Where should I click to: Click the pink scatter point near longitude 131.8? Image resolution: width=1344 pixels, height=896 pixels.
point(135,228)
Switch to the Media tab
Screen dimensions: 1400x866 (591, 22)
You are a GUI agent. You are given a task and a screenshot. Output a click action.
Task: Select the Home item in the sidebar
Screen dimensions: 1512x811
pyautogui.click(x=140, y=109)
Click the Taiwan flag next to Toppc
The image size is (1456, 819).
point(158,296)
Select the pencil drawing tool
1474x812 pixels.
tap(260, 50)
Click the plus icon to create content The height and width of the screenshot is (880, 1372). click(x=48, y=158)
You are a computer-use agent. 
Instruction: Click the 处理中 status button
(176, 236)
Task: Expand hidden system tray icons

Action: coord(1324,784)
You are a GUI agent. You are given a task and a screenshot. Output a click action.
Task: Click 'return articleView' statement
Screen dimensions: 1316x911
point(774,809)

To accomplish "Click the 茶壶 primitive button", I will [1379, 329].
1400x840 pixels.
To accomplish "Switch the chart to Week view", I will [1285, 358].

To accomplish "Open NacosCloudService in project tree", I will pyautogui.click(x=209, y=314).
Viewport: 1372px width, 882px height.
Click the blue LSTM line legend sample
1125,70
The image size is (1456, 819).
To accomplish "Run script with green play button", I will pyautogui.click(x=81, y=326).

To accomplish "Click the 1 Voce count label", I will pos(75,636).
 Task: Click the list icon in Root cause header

--- Task details ---
Copy out word for word each line of the listing, from the very first line down to the line containing "Viewport: 1372px width, 882px height.", and stop after that line.

--- Exercise result ---
Where should I click to: Click the pink scatter point near longitude 131.8? Image resolution: width=1344 pixels, height=896 pixels.
point(135,228)
Switch to the Media tab
Screen dimensions: 1400x866 (591, 22)
You are a GUI agent. You are given a task and a screenshot. Output a click action.
Task: Select the Home item in the sidebar
Screen dimensions: 1512x811
pyautogui.click(x=140, y=109)
Click the Taiwan flag next to Toppc
The image size is (1456, 819).
point(158,296)
Select the pencil drawing tool
1474x812 pixels.
tap(260, 50)
Click the plus icon to create content The height and width of the screenshot is (880, 1372). click(x=48, y=158)
You are a computer-use agent. 
Instruction: Click the 处理中 status button
(176, 236)
Task: Expand hidden system tray icons

Action: coord(1324,784)
You are a GUI agent. You are given a task and a screenshot. Output a click action.
Task: Click 'return articleView' statement
Screen dimensions: 1316x911
point(774,809)

To accomplish "Click the 茶壶 primitive button", I will [1379, 329].
1400x840 pixels.
To accomplish "Switch the chart to Week view", I will [1285, 358].

To accomplish "Open NacosCloudService in project tree", I will pyautogui.click(x=209, y=314).
Viewport: 1372px width, 882px height.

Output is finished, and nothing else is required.